BRANO »
-=-=-

Navajo
benedite la mia casa
fatta di fango, resina e eternit.
Benedite la mia famiglia
fatta di sangue, midollo, osso.
Esclusa la suocera, ovvio.
Benedite il mio televisore al plasma nuovo di pacca,
che mi è costato tre stipendi. »
I Navajo erano un pacifico popolo di nativi americani che vennero ferocemente sterminati da Tex Willer e Kit Carson tra una bistecca e l'altra.
Etimologia
Il nome Navajo deriva da NavaAJÒÒÒ!, una parola pellerossa dal significato sconosciuto (i dizionari dell'epoca sono andati perduti). Il termine viene tuttavia usato ancora oggi nell'entroterra sardo quando ci si chiude un dito nella portiera dell'auto.
Storia e società
I Navajo mossero i primi passi nella fredda Alaska. Attorno al 1500, incazzati per i continui raffreddori e per lo scarso successo ottenuto come venditori di freezer e condizionatori, decisero di trasferirisi in località più assolate. Si stanziarono quindi nei territori compresi tra Arizona, Colorado e Bitonto.

-=-=-

VOCI FORNITE »
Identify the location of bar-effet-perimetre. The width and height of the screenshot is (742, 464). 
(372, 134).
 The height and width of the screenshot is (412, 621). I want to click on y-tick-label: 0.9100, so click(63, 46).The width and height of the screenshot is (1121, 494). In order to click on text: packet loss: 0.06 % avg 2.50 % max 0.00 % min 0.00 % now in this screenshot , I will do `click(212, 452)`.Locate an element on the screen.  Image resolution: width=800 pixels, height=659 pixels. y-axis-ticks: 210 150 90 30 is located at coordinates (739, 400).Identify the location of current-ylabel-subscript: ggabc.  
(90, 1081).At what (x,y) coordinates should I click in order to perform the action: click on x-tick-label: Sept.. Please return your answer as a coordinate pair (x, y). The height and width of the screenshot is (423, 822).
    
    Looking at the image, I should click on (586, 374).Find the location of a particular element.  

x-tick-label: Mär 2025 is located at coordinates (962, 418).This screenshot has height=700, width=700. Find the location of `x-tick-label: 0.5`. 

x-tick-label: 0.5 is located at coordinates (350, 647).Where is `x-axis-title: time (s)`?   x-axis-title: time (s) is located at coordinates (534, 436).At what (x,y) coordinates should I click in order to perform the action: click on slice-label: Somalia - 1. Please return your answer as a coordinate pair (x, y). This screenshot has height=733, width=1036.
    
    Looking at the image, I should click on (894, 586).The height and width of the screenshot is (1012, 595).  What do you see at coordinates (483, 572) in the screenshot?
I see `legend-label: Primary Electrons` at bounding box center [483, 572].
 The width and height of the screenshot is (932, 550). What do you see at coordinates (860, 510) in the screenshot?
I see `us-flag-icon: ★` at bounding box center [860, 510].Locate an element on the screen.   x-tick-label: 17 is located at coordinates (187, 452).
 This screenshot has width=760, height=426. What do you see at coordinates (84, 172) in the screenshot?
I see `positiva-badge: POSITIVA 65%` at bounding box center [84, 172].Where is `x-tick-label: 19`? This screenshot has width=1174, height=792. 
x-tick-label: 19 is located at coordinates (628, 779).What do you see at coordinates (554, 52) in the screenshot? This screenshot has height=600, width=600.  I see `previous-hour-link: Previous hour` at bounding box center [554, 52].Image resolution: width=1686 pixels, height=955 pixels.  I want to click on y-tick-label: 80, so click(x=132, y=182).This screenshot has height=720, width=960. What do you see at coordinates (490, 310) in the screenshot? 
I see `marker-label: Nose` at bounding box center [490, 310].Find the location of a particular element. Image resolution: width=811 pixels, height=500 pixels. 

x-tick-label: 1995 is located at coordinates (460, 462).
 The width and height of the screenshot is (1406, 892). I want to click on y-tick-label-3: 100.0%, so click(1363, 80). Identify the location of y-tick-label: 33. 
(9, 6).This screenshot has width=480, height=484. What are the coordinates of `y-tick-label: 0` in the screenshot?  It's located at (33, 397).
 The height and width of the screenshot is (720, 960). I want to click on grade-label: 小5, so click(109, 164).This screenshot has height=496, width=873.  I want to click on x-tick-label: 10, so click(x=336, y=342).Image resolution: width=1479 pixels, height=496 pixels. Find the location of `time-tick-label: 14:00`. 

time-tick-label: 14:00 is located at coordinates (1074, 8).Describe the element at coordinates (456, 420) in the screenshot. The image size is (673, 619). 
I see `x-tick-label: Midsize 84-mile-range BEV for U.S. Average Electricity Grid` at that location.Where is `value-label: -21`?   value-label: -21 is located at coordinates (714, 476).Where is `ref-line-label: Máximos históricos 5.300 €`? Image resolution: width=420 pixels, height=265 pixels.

-=-=-

SERIE DI COMPITI »
**1.** Riporta senza alcuna modifica la parte del brano sui Navajo che comincia con "Benedite la mia famiglia" e finisce con "nella portiera dell'auto.".
**2.** Prosegui il brano sui Navajo, riprendendo subito dopo la sua ultima frase.
Le voci sono materiale a sé stante, separato dal brano.

RISPOSTE SCRITTE »
**1.**
Benedite la mia famiglia
fatta di sangue, midollo, osso.
Esclusa la suocera, ovvio.
Benedite il mio televisore al plasma nuovo di pacca,
che mi è costato tre stipendi. »
I Navajo erano un pacifico popolo di nativi americani che vennero ferocemente sterminati da Tex Willer e Kit Carson tra una bistecca e l'altra.
Etimologia
Il nome Navajo deriva da NavaAJÒÒÒ!, una parola pellerossa dal significato sconosciuto (i dizionari dell'epoca sono andati perduti). Il termine viene tuttavia usato ancora oggi nell'entroterra sardo quando ci si chiude un dito nella portiera dell'auto.

**2.**
Le popolazioni pellerossa locali sul momento non la presero molto bene, ma poi capirono che i Navajo erano ancor più pappemolli degli Amish e iniziarono a deriderli e a sfruttarli: gli lasciavano bombe merda davanti alla tenda, si facevano prestare il tagliaerba per poi tenerselo, e ogni tanto organizzavano qualche bella razzia con tanto di incendi e scotennamenti. I Navajo sorridevano cortesi, porgevano l'altra chiappa e non reagivano mai.
I Navajo infatti erano una tribù che disapprovava l'uso della violenza: non esattamente la scelta più felice da fare nel selvaggio West, dove se andavi a far la spesa e la cassiera non aveva il resto da darti eri autorizzato a spararle.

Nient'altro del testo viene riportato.